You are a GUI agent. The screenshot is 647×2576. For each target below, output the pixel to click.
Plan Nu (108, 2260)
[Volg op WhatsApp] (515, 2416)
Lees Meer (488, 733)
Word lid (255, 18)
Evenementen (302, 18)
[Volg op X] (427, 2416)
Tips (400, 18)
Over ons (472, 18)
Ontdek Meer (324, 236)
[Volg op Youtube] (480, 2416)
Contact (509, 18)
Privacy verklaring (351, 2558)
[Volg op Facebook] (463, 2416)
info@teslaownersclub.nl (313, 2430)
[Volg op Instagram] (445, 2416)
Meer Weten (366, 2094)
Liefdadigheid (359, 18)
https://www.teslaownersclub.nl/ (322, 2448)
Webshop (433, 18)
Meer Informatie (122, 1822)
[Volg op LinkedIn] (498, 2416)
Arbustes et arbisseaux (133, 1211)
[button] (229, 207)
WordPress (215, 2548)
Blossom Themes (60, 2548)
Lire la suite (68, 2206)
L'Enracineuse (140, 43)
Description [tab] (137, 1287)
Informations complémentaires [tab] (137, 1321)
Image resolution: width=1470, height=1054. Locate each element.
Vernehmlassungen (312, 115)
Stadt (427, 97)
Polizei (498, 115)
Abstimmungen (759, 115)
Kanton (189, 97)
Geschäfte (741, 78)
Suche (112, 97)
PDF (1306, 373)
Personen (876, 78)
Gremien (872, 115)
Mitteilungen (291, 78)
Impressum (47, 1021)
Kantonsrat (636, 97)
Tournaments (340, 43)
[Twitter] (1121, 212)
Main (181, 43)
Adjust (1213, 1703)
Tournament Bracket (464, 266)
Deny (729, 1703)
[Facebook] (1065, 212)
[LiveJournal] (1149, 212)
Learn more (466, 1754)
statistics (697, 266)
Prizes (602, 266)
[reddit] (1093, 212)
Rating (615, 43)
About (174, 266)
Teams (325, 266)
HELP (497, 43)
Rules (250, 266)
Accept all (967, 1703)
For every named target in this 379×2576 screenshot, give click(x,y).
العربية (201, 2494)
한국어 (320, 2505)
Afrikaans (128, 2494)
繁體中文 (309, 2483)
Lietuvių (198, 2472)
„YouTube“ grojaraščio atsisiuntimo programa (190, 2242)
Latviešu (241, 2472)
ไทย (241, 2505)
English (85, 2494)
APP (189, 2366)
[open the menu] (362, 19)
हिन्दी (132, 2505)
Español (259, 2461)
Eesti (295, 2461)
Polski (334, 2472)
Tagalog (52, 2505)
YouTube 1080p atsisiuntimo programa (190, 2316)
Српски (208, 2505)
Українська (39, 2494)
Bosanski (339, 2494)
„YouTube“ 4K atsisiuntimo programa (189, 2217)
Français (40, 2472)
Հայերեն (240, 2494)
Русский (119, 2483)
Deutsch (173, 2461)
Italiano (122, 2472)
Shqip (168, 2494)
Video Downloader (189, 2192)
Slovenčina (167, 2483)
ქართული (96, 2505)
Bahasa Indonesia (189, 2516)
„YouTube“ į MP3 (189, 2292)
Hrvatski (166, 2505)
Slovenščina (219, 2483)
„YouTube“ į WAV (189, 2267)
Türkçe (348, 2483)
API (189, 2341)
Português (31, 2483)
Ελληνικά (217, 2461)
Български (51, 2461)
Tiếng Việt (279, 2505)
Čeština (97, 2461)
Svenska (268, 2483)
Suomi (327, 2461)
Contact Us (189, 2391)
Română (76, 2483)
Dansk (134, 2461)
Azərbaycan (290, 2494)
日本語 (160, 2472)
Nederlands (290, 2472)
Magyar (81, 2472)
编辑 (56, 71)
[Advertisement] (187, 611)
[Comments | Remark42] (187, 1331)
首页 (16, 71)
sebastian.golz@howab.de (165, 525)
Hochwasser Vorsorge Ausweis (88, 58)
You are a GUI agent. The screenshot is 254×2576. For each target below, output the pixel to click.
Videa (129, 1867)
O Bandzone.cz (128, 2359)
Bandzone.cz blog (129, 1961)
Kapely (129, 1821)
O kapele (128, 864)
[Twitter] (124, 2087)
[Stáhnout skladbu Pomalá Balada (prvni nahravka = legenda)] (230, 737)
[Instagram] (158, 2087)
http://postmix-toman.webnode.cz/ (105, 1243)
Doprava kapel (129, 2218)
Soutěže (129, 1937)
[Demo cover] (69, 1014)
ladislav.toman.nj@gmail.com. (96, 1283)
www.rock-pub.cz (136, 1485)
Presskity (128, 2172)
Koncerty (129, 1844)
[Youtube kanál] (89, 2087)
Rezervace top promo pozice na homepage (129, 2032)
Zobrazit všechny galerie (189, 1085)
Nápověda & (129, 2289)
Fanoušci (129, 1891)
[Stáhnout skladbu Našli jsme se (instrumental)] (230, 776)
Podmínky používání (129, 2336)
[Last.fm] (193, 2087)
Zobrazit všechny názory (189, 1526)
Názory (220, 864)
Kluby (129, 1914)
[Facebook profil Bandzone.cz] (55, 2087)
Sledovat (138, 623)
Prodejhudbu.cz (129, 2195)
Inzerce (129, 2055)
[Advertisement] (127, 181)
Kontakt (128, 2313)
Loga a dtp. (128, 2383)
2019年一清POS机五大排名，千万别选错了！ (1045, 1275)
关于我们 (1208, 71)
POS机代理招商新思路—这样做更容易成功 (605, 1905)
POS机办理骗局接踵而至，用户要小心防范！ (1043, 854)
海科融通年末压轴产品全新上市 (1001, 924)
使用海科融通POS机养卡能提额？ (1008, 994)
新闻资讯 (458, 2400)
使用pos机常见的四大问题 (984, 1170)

## What you are asked to do
Search the records for the word "Facebook". Copy each line where it appears.

## Written solution
[Volg op Facebook] (463, 2416)
[Facebook] (1065, 212)
[Facebook profil Bandzone.cz] (55, 2087)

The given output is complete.